Tuesday, May 03, 2011

Trumped

On Wednesday, Obama releases his long-form birth certificate, totally annihilating Donald Trump's story about private investigators digging up all sorts of "interesting" things about Obama. On Saturday, he tears into Trump at the White House Correspondents' Dinner, mocking Trump's attempts to pose as a serious candidate who can make important decisions.


And then the big play on Sunday, when Obama reveals that, while he had been mocking Trump's weighty Celebrity Apprentice choices at the dinner, he was himself waiting for word on the hit he'd just put out on Osama bin Laden.

And he had NBC switch to White House coverage 45 minutes early, which meant the program he interrupted was... Celebrity Apprentice.

I didn't know it was even possible to get served that hard.

reality has a liberal bias

Poynter Institute study analyzes pundit economic and social predictions since 2007 and finds that liberals and people without law degrees are more accurate. Leader of the pack? Paul Krugman.

Monday, May 02, 2011

bin Laden is dead

There's way too much hand-wringing on the left, grudge-holding and partisanship on the right, and cynicism and feigned apathy in the middle over last night's incredible news.

Sure, this doesn't mean the War on Terror is over or that Al Qaeda is dead. Yes, we know bin Laden's command over Al Qaeda has been weakened over the last several years. Yes, we know the soldiers and intelligence community are the ones who put this all together.

C'mon, guys. American soldiers just put two in the noggin of the mastermind of 9/11. It's something to celebrate. It's okay to call that justice, to allow it to pass for a little bit of closure for 9/11. It's okay to feel a little patriotic.

Some cool pictures from around the intarwebs:


(Photo: Michael Appleton for the NYT, taken in Times Square)

hiring competent people: Miss Chanandler Bong edition

Kevin Drum points out that FEMA is acting swiftly in Alabama and getting high marks from state and local officials. For those keeping score, that's FEMA garnering praise under Clinton and Obama, and being ridicule as a dumping ground for incompetent cronies under Bushes I and II.

I've said before that I think one of George W. Bush's biggest failures as a president was his inability (or perhaps lack of will) to hire competent administrators, opting instead to pack various agencies with cronies and fellow travelers. Hence FEMA's helplessness during Katrina, but also the malfunctioning, politically craven Department of Justice and the various foxes guarding the federal government's regulatory hen-houses.

• _TASKS AND EXERCISES_:
1 > In the political blog excerpt, which program did NBC interrupt by switching to White House coverage 45 minutes early?
2 > Write the next part of the political blog excerpt, picking up after its last sentence about the post on hiring competent people.

• _DATASET_:
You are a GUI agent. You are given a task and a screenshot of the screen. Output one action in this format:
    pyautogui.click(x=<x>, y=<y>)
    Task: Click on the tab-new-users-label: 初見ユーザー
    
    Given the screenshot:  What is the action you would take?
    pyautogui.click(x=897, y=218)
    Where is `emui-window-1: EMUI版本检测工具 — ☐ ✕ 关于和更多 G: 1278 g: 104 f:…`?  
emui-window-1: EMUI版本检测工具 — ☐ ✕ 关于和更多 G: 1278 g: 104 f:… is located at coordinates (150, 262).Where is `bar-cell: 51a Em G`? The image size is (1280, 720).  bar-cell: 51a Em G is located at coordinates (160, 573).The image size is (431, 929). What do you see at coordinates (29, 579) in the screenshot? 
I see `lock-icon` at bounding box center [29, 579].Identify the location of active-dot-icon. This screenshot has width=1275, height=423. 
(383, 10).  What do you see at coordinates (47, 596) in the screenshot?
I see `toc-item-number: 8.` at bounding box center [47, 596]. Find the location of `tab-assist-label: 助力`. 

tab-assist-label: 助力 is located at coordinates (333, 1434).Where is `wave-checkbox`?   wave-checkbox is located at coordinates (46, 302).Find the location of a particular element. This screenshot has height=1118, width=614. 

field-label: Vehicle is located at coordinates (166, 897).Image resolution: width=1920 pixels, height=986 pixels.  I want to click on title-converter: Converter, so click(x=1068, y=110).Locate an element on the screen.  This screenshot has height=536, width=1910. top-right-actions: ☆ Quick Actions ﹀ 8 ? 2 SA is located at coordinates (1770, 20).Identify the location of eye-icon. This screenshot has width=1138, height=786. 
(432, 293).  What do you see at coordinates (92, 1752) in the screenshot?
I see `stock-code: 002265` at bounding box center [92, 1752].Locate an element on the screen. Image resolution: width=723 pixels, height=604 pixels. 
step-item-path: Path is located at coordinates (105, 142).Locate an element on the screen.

• _WRITTEN ANSWERS_:
1 > Celebrity Apprentice.

2 >
Obama, on the other hand, has been reversing this trend for several years now.

Voters are charged with electing executive officers at every level of government -- mayors, governors, and presidents -- and too often the candidates' views of narrow political issues or overwrought-yet-still-vague 12-point plans distract us from appraising the person's administrative skills, their ability to make smart hires and run a large organization effectively. Every president probably has to reserve some positions for patronage, but some people are just better at putting good people in important places, keeping bureaucratic machinery running smoothly and inspiring competence throughout the administration.

The wife and I have been going back and forth a bit about our upcoming mayoral primary, for instance, and she noticed something interesting about the candidates. My wife kept her maiden name when we married. When the Mike Hamann campaign mails out flyers, they only send us one, addressed to "Mr. and Mrs. X," which she testily points out every time is not her name. When Pete Buttigieg sends them out, we get two, one for each of us, even though we're married, we both live at the same address and we're both registered Democrats. The extra flyer, always received on the same day in the same handful of mail, is wasted extra paper. Only Ryan Dvorak's people seem not to be tripped up by spouses who don't share a last name, always sending us one flyer addressed to both of us using our correct names.

The same thing happens with the phone staff: Hamann's people get flummoxed when they ask for "Mrs. el ranchero" and she adamantly argues that no such person lives here. When the Buttigieg campaign calls for me, I hand the receiver to my wife after I hang up, since we always get a second call from them five minutes later.